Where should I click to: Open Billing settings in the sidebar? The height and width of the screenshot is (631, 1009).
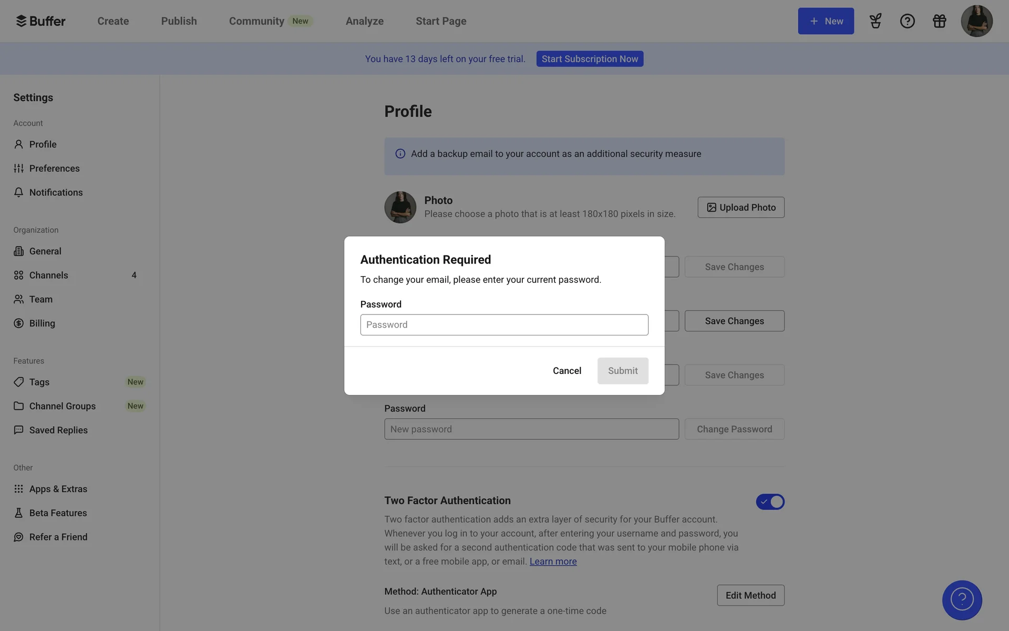[42, 323]
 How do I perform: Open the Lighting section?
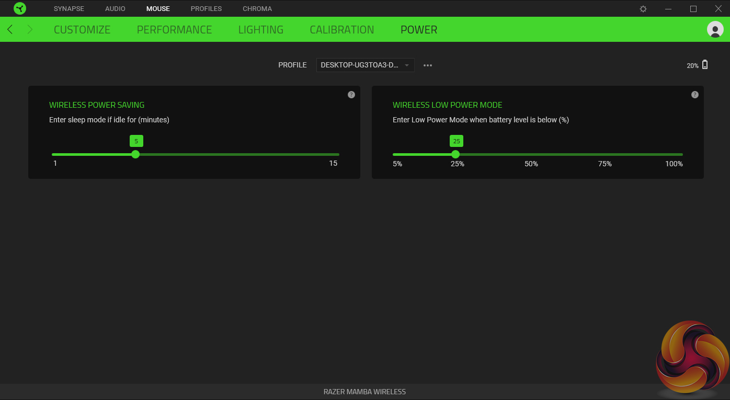(x=260, y=30)
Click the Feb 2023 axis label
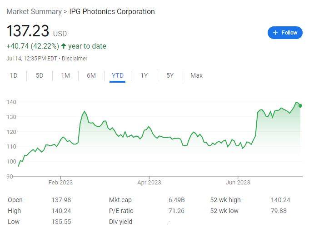 point(60,183)
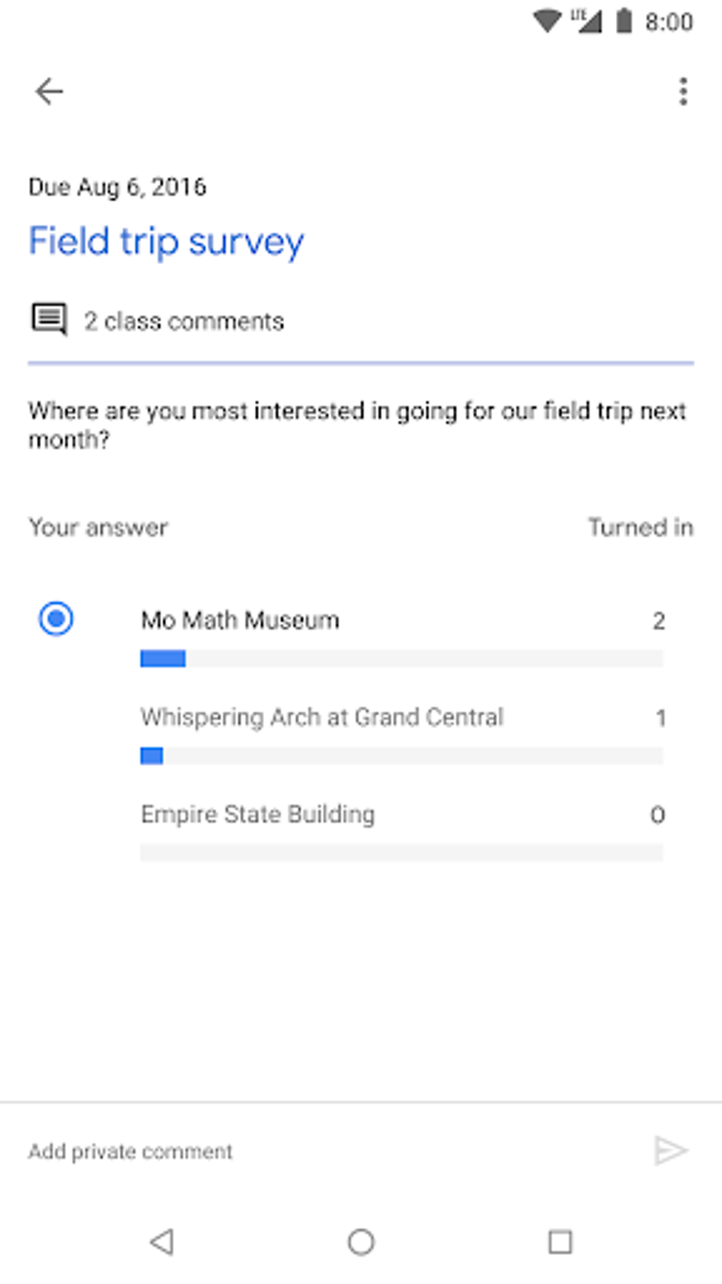
Task: Tap the battery status icon
Action: 624,21
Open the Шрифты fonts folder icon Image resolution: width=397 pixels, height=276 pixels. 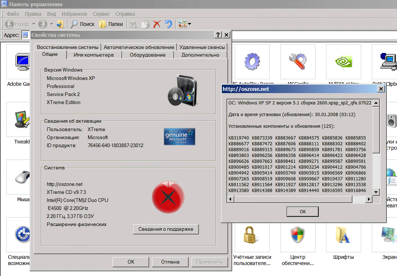(x=343, y=234)
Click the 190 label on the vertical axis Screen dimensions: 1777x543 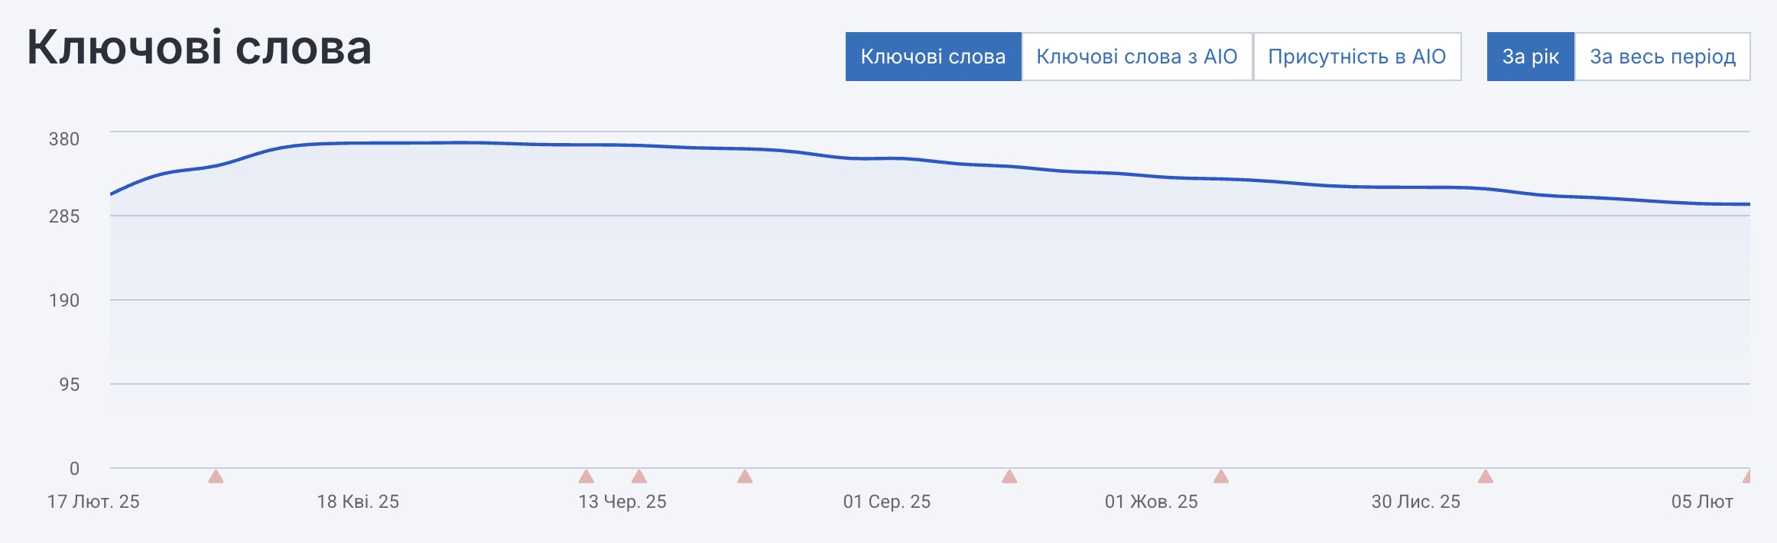click(64, 301)
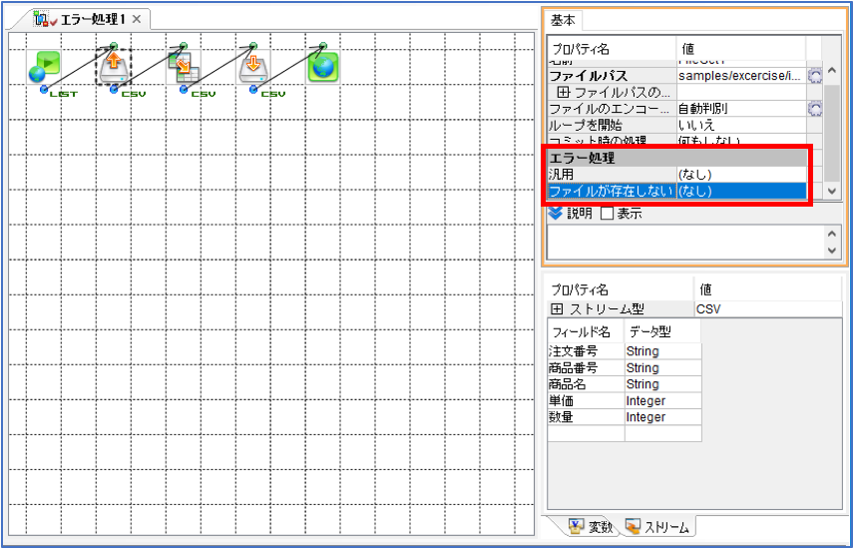Click the Mapper component icon

pos(184,67)
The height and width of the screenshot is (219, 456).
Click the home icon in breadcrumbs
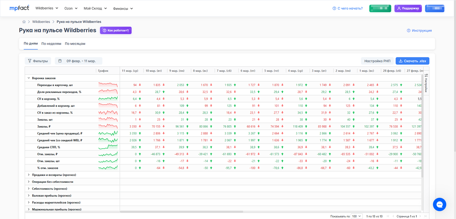24,22
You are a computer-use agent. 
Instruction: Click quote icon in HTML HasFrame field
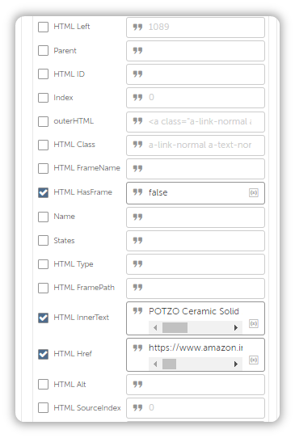pyautogui.click(x=137, y=192)
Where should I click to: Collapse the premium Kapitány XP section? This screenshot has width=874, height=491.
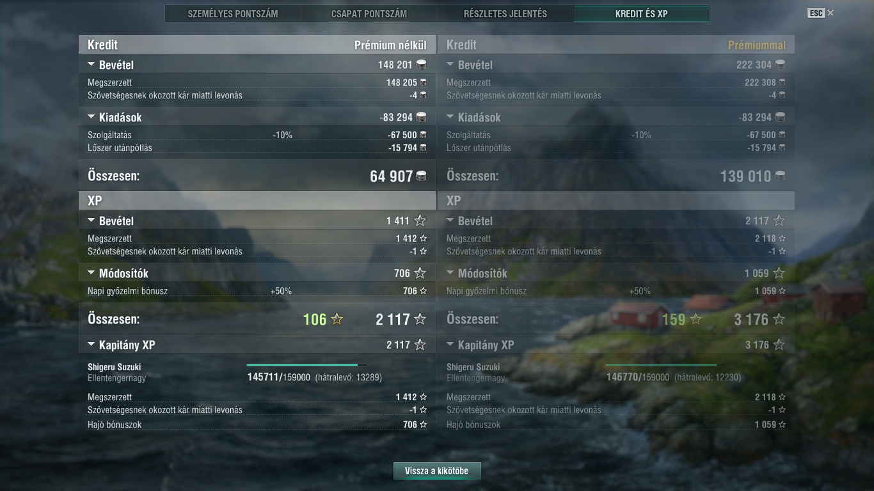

▸ **To do**
Only the lines from the one with "Instruction: Click quote" through the last line of the listing belong in your answer; copy them exactly and skip the pictures.

▸ **Task solution**
Instruction: Click quote icon in HTML HasFrame field
pyautogui.click(x=137, y=192)
Where should I click to: Collapse the premium Kapitány XP section? This screenshot has width=874, height=491.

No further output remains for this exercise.